高效液相色谱法测定大黄虫丸中芍药苷的含量
仪器分析网 · 2012-09-29 17:30 · 36993 次点击
仪器信息网提示:目的建立高效液相色谱法测定大黄虫丸中芍药苷含量的方法。方法采用HypersilODS2柱(4.6mm250mm5m);流动相为乙腈-0.1%磷酸溶液目的建立高效液相色谱法测定大黄虫丸中芍药苷含量的方法。方法采用HypersilODS2柱(4.6mm×250mm×5μm);流动相为乙腈-0.1%磷酸溶液(15∶85);柱温30℃;检测波长230nm。结果芍药苷线性范围0.12~1.08μg,平均回收率=98.78%,RSD=1.35%。结论该方法简便、可靠、准确,可用于该制剂中白芍的质量控制。
大黄虫丸芍药苷高效液相色谱法
大黄虫丸收载于《中国药典》2005年版Ⅰ部[1],主要由熟大黄、土鳖虫、水蛭、桃仁、白芍、黄芩等12味中药组成,功效活血化淤,通经消癥。用于瘀血内停而致腹部肿块、肌肤甲错、经闭不行等,临床疗效确切。但原药为蜜丸,剂型落后,本实验拟对其进行二次开发,原方中药味较多,《中国药典》含量测定只对方中熟大黄中大黄素进行了含量测定,对用量较大的白芍未进行定量,实验采用高效液相色谱法建立了该药中芍药苷的含量测定方法,为进一步开发该制剂打下基础。
1器材
1.1仪器
AngilentHP1100高效液相色谱仪;G1314A紫外检测器;KQ-500DE型超声仪。

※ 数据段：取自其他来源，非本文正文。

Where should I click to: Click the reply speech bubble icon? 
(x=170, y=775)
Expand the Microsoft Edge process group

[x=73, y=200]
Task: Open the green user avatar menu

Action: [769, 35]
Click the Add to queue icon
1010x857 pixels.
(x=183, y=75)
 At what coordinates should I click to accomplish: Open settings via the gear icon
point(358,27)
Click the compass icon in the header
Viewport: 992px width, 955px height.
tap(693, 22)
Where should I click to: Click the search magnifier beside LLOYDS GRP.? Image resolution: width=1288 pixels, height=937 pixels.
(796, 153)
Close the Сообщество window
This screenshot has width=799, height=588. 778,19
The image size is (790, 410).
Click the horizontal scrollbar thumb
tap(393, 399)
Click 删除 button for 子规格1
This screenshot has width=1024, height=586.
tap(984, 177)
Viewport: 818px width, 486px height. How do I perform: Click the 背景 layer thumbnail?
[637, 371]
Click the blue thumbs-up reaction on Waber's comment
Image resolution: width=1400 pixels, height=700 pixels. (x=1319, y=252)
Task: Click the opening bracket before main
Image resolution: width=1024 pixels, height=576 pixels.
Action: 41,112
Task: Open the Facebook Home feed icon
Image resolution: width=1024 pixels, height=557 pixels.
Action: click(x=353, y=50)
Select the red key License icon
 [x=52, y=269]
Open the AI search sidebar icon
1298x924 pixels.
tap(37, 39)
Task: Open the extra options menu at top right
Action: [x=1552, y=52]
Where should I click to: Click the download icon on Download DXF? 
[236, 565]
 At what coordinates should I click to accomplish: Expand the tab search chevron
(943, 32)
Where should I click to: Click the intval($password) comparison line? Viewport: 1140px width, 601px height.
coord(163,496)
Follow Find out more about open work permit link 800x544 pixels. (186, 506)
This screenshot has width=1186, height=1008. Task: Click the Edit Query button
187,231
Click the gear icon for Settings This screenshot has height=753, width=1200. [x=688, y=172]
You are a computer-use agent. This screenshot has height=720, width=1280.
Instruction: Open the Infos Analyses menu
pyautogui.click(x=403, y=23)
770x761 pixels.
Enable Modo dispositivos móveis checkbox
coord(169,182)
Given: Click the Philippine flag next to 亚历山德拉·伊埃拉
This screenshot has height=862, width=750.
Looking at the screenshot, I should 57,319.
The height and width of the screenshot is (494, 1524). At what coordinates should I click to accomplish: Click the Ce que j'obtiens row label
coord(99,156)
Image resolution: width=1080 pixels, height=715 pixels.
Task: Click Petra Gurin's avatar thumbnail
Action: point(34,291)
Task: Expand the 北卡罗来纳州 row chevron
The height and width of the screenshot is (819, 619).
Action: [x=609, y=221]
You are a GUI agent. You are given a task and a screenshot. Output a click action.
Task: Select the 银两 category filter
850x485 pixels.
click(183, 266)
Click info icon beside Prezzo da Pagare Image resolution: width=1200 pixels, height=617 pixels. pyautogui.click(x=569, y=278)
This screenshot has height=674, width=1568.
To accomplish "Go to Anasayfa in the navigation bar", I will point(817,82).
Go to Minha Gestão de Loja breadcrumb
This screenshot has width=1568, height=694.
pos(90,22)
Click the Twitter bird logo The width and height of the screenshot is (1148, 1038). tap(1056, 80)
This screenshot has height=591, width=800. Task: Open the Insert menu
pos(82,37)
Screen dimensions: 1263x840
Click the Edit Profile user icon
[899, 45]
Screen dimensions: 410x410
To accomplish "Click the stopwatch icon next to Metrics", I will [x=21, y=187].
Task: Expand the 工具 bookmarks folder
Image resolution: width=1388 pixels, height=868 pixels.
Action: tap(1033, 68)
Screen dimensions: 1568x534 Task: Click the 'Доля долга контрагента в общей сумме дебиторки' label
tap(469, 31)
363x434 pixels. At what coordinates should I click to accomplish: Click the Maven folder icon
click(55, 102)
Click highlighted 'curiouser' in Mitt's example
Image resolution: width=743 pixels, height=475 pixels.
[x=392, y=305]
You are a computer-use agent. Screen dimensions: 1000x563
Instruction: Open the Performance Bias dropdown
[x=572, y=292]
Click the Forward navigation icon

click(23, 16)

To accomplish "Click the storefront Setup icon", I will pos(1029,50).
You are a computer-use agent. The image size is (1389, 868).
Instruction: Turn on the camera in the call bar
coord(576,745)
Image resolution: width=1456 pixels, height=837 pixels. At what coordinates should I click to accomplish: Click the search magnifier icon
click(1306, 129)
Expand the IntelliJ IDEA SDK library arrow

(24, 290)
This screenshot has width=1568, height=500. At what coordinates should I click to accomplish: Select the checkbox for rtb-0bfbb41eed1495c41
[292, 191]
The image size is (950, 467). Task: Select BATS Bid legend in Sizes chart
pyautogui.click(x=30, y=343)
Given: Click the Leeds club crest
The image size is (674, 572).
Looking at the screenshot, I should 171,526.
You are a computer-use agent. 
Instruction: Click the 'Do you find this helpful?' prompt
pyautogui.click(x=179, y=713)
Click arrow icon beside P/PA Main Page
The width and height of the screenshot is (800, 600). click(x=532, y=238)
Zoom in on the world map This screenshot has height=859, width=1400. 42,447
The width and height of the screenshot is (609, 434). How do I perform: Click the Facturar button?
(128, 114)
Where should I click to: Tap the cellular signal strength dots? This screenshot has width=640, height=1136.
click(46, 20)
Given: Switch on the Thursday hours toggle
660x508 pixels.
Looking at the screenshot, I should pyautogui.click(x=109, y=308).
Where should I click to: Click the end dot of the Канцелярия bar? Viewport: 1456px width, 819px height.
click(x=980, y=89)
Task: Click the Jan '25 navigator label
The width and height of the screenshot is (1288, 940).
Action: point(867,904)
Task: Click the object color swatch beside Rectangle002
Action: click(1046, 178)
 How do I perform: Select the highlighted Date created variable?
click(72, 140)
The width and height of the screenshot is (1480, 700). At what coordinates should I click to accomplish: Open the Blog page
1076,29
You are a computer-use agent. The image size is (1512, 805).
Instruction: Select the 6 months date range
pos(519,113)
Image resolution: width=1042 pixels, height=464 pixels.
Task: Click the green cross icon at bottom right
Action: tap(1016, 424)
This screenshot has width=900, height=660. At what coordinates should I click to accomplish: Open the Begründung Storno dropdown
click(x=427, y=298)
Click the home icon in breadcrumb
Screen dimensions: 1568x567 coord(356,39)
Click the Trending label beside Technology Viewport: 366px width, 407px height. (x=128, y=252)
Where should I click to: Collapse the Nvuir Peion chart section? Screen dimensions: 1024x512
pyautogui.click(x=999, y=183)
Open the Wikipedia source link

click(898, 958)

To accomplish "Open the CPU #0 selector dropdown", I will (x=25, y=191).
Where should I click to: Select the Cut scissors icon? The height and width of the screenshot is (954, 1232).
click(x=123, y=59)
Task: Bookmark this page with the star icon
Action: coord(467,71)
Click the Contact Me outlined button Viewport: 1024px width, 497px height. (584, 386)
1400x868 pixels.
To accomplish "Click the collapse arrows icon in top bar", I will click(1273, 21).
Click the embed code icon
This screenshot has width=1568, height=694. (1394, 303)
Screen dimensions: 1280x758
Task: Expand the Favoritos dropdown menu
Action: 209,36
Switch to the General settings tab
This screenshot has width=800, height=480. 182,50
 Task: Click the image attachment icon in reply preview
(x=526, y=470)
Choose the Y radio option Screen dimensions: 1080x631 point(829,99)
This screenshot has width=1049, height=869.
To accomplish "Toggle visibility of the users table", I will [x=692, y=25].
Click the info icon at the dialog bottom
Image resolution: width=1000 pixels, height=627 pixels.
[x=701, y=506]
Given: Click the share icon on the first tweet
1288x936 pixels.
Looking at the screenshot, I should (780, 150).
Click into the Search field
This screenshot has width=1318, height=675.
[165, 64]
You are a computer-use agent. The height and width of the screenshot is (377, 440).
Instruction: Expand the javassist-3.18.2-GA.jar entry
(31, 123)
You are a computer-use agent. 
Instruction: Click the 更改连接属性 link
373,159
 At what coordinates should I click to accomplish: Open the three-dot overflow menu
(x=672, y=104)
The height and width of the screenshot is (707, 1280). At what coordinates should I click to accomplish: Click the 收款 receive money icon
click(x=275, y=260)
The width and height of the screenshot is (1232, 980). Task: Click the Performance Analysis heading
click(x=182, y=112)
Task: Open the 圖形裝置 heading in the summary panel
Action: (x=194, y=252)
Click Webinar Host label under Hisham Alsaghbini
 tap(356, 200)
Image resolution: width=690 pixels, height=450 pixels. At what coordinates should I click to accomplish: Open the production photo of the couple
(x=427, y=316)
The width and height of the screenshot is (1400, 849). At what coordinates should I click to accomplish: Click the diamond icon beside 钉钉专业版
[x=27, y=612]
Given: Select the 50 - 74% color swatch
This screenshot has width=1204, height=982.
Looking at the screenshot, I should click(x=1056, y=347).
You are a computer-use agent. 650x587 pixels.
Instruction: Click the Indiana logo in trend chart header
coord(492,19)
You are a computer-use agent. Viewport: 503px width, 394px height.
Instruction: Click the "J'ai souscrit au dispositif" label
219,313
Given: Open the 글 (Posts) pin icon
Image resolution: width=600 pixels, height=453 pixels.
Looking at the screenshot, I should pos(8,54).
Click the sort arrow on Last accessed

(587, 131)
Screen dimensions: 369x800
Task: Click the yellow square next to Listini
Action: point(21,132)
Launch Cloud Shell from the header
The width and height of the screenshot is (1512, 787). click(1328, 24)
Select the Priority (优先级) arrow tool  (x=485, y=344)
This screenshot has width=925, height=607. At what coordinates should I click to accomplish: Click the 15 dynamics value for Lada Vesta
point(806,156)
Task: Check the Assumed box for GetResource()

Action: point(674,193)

1.2药品大黄虫丸(广东阳江制药厂有限公司,批号051104,051218,060320);阴性样品(自制)。
1.3试剂及材料
芍药苷对照品批号(中国药品生物制品检定所,批号0715-200211);高效液相使用乙腈为色谱纯,水为高纯水;其余试剂均为分析纯。
2方法
2.1含量测定色谱条件色谱柱为AngilentHypersilODS2柱(4.6mm×250mm,5μm);流动相为乙腈-0.1%磷酸溶液(15:85);柱温30℃;流速1.0ml/min;检测波长230nm;进样量10μl。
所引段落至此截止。